During the primary season earlier this year we were excited to see many of the candidates address this problem head-on, in ways that hadn’t been talked about before on the national stage. From challenging corporate consolidation in the ag input sector to putting parity pricing on the table, we hope these issues inform the new administration in the months and years ahead.

In the immediate term, this means choosing leaders at agencies like USDA and EPA who are not beholden to industry, and who understand that our current chemical-intensive system of agriculture must change. 

Science, please! 

These new leaders must also be committed to reinserting science into policy decisions. 

And scientists are clearly telling us that the industrial ag model is failing. The fact is that the “GE/pesticide treadmill” of resistance is accelerating, and farmers are forced to scramble for ever more toxic pesticide cocktails to control weeds and pests. 

Pesticide industry lobbyists will push hard for continuation of the policies that benefit their bottom line — they always do. The outgoing administration has had the door open particularly wide to this influence, in some cases brazenly putting industry lobbyists in charge of the agencies tasked with their oversight. 

We challenge the new administration to follow the lead of farmers, farmworkers and communities on the frontlines of agriculture instead — and to center independent science in their decisionmaking.

Farming MUST be a climate solution

Science is also showing us that farming can and must play a key role in urgent efforts to create climate solutions. 

We’re thrilled that addressing climate change is one of the four top priorities of the new administration — along with racial justice (!!), COVID-19 response, and economic recovery.
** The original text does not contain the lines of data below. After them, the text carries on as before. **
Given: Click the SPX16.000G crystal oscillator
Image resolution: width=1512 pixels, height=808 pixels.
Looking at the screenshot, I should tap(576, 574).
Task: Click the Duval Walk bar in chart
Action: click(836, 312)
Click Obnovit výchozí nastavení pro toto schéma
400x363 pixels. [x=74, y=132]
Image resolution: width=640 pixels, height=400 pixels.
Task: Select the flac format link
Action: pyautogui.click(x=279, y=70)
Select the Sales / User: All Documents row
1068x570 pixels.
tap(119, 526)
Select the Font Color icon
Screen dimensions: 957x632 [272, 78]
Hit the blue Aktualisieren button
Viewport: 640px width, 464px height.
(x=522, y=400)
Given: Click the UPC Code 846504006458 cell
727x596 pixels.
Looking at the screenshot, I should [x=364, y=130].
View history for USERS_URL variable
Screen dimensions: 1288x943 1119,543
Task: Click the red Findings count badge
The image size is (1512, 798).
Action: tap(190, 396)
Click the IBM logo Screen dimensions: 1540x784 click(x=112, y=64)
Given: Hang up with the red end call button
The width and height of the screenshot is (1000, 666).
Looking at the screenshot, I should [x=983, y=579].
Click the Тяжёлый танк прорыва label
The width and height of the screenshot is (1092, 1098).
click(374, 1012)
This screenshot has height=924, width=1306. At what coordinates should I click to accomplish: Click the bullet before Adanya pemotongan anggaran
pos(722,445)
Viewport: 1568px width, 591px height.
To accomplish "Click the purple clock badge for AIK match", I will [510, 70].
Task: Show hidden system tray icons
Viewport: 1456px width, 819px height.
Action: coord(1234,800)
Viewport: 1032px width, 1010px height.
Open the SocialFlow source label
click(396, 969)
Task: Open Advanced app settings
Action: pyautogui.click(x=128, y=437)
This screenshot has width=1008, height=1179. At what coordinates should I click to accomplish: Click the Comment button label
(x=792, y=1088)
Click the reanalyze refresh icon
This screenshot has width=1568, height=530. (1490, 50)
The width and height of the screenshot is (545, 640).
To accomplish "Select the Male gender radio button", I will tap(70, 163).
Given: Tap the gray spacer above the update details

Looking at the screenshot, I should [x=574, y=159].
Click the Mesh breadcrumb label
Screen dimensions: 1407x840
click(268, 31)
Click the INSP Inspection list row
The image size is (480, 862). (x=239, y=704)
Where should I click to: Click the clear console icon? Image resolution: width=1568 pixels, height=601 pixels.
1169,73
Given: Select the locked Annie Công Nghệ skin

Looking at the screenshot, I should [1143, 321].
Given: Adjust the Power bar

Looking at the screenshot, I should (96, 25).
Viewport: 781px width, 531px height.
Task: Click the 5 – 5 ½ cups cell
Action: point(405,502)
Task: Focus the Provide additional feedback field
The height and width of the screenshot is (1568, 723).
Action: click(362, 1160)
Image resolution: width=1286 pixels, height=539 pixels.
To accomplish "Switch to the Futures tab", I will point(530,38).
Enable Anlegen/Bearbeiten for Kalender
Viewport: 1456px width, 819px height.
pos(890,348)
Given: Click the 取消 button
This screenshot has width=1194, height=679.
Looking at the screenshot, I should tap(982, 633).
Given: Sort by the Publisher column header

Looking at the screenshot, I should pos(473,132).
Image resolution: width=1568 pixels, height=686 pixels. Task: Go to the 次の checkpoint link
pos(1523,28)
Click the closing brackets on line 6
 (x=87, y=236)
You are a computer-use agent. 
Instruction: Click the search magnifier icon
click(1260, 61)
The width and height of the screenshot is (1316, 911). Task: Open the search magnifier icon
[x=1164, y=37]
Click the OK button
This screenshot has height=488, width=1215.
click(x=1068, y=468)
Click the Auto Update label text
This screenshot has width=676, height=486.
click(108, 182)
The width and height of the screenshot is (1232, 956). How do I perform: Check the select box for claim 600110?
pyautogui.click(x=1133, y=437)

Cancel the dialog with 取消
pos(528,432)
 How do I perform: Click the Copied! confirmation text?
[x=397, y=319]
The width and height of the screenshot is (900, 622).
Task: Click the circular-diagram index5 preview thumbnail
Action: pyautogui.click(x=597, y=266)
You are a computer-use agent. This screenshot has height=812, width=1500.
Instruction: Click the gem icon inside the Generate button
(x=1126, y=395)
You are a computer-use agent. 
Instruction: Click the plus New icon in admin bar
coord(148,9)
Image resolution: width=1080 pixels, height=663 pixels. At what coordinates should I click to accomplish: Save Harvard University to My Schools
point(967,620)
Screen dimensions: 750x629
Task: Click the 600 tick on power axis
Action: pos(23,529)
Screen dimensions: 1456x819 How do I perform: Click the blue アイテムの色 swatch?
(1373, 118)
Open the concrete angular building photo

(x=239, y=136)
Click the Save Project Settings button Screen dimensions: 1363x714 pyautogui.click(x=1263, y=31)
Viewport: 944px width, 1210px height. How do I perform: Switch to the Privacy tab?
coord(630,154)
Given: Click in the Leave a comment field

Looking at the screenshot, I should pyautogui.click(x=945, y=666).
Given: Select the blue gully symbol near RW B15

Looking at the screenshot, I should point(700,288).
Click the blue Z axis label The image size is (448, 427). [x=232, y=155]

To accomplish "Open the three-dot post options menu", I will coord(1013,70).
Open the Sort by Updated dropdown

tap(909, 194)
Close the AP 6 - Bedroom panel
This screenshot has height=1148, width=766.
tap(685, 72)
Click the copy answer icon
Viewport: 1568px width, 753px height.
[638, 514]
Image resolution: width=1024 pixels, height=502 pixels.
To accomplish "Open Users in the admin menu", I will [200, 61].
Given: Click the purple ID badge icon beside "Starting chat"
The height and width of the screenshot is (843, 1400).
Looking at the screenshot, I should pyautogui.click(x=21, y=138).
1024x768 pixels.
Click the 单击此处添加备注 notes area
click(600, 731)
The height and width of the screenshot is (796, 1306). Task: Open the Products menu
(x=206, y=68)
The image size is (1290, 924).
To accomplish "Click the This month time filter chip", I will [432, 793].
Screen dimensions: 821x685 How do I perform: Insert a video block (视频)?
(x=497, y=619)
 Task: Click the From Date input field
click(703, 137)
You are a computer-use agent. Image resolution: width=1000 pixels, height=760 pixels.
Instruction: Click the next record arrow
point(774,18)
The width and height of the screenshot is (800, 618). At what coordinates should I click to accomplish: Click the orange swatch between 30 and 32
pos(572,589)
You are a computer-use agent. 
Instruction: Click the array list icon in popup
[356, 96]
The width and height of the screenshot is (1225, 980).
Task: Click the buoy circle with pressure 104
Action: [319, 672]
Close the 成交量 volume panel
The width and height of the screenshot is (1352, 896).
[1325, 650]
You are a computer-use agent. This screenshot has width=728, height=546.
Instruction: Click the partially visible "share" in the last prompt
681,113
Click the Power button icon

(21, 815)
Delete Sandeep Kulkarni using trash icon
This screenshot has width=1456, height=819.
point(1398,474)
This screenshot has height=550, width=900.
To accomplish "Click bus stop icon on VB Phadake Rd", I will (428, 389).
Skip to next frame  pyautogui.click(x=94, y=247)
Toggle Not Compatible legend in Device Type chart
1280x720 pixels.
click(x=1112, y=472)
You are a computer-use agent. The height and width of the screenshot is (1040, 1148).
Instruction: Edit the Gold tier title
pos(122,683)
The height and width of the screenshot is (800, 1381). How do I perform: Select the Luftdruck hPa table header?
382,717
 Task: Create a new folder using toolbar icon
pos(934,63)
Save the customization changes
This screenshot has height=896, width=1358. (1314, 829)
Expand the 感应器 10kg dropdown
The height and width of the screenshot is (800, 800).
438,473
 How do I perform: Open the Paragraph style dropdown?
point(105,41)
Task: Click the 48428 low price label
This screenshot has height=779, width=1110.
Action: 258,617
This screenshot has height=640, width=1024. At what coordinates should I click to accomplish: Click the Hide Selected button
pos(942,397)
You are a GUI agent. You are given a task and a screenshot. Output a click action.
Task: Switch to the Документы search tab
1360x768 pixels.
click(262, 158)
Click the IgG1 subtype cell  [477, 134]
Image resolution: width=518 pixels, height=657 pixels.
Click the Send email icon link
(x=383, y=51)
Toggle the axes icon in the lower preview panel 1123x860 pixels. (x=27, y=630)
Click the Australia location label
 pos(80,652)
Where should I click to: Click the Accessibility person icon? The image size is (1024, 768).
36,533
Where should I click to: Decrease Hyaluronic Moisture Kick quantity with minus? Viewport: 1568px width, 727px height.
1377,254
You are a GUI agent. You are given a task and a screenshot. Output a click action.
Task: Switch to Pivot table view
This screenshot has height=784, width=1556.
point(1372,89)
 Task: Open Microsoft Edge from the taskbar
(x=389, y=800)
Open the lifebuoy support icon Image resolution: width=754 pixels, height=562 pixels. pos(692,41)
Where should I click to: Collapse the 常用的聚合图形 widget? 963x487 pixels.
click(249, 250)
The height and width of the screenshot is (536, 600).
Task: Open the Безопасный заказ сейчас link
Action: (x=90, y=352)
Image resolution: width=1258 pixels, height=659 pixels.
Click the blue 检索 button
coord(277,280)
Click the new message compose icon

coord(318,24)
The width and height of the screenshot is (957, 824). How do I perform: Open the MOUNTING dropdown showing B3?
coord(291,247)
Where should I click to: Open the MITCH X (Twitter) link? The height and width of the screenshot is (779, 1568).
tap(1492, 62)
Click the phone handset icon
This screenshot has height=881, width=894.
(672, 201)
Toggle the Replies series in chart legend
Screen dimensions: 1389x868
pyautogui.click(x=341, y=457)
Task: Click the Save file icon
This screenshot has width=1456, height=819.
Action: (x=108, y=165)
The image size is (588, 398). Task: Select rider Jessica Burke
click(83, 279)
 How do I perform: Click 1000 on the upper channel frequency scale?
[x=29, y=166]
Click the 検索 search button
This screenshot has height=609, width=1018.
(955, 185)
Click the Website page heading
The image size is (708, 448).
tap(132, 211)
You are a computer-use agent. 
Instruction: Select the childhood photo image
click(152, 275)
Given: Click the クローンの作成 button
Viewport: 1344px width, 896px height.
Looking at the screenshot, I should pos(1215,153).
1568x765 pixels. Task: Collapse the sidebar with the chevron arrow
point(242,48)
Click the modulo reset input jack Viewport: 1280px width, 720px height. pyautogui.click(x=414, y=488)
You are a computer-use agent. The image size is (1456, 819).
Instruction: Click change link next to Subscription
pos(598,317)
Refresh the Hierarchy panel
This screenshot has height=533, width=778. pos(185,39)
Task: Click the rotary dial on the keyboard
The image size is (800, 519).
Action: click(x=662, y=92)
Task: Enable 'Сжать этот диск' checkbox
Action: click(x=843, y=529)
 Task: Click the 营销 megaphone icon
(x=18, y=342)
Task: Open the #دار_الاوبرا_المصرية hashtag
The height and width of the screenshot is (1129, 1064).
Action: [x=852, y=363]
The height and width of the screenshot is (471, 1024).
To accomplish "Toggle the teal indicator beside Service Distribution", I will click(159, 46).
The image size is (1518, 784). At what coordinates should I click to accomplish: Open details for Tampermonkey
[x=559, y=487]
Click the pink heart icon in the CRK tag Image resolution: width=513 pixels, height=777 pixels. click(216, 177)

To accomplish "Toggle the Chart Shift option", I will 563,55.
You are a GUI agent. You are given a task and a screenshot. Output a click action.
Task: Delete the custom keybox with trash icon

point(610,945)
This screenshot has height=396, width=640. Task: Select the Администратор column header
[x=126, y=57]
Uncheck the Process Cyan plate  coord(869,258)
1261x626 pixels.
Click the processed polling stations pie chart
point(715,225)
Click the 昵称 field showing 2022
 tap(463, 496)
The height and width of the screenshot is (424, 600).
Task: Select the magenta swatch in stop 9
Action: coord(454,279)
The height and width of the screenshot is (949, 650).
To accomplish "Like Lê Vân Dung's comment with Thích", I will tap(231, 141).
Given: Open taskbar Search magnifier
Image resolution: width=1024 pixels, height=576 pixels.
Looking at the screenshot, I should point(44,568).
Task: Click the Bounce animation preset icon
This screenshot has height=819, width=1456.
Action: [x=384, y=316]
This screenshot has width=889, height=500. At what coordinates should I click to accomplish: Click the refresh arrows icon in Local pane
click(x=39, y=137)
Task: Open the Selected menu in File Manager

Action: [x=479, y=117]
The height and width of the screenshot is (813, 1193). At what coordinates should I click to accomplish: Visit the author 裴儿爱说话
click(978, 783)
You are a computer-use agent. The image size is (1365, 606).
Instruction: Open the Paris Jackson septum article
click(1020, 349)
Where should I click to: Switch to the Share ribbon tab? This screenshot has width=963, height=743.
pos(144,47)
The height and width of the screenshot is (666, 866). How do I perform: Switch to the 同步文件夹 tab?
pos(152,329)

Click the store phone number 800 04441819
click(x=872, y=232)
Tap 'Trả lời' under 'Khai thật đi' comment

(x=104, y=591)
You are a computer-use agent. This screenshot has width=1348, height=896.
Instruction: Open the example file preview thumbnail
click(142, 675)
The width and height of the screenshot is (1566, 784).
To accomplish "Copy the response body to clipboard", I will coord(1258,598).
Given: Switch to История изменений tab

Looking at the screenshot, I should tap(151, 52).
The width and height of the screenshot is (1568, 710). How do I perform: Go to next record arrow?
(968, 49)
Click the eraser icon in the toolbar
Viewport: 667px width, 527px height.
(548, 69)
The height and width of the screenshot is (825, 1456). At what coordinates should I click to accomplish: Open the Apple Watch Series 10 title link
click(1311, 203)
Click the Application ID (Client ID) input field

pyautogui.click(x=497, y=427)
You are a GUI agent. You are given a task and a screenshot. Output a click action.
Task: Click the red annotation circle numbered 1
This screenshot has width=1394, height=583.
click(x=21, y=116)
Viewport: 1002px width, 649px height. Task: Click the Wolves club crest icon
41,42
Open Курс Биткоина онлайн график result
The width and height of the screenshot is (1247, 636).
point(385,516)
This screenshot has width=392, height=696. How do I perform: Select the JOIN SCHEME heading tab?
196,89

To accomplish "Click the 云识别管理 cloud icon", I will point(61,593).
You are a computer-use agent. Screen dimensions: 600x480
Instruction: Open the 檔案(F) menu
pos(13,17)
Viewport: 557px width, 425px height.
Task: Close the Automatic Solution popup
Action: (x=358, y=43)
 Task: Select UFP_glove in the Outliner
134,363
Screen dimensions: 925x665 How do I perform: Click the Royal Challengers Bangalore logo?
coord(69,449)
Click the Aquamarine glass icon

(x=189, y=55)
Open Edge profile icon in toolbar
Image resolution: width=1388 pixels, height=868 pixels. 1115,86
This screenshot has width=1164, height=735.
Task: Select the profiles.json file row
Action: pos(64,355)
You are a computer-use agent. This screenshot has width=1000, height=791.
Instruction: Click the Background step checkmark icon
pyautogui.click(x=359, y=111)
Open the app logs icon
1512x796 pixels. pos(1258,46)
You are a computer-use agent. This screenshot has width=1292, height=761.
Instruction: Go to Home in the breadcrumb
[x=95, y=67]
Four short years ago, climate change wasn’t even a talking point in the final debates.

Yes, the best time to address climate change would have been decades ago when scientists began sounding the alarm. But as they say, the second best time is now. From the worst fire season in history here in California, to the unprecedented and crop-destroying derecho storm in Iowa, to yet another a record-setting hurricane season — climate change is here. 

A just transition to agroecological farming that centers soil health will not only make farms more resilient in the face of these shocks, but can also sequester dramatic quantities of carbon from the atmosphere. My colleague Dr. Margaret Reeves pointed out the “win-win” of carbon farming back in 2016:

  Because it involves high levels of on-farm biodiversity, regenerative carbon farming produces lucrative combinations of food, fiber, building materials and biofuel. It also protects water resources, pollinators and wildlife habitat, and improves soil quality and productivity.”

Again, let’s follow the science, please.

Staying focused through a bumpy transition

In the end, this election was indeed a repudiation of leadership that stoked and fed off racial injustice, and put corporate interests before public interests every, single, time. 

The weeks ahead will be bumpy as the outgoing administration does all they can to cling to power — an effort directly undermining our democracy in the process. Though weakened, our democratic institutions will hold. 

Meanwhile here at PAN we’ll continue to focus on our priorities, expanding our state policy work and leveraging our global connections — we hope you’ll join us for next week’s video launch with international partners!

At the national level, we’ll be working with partners across the country to press the Biden/Harris administration to support the deep food and farming system changes so urgently needed in the months and years ahead.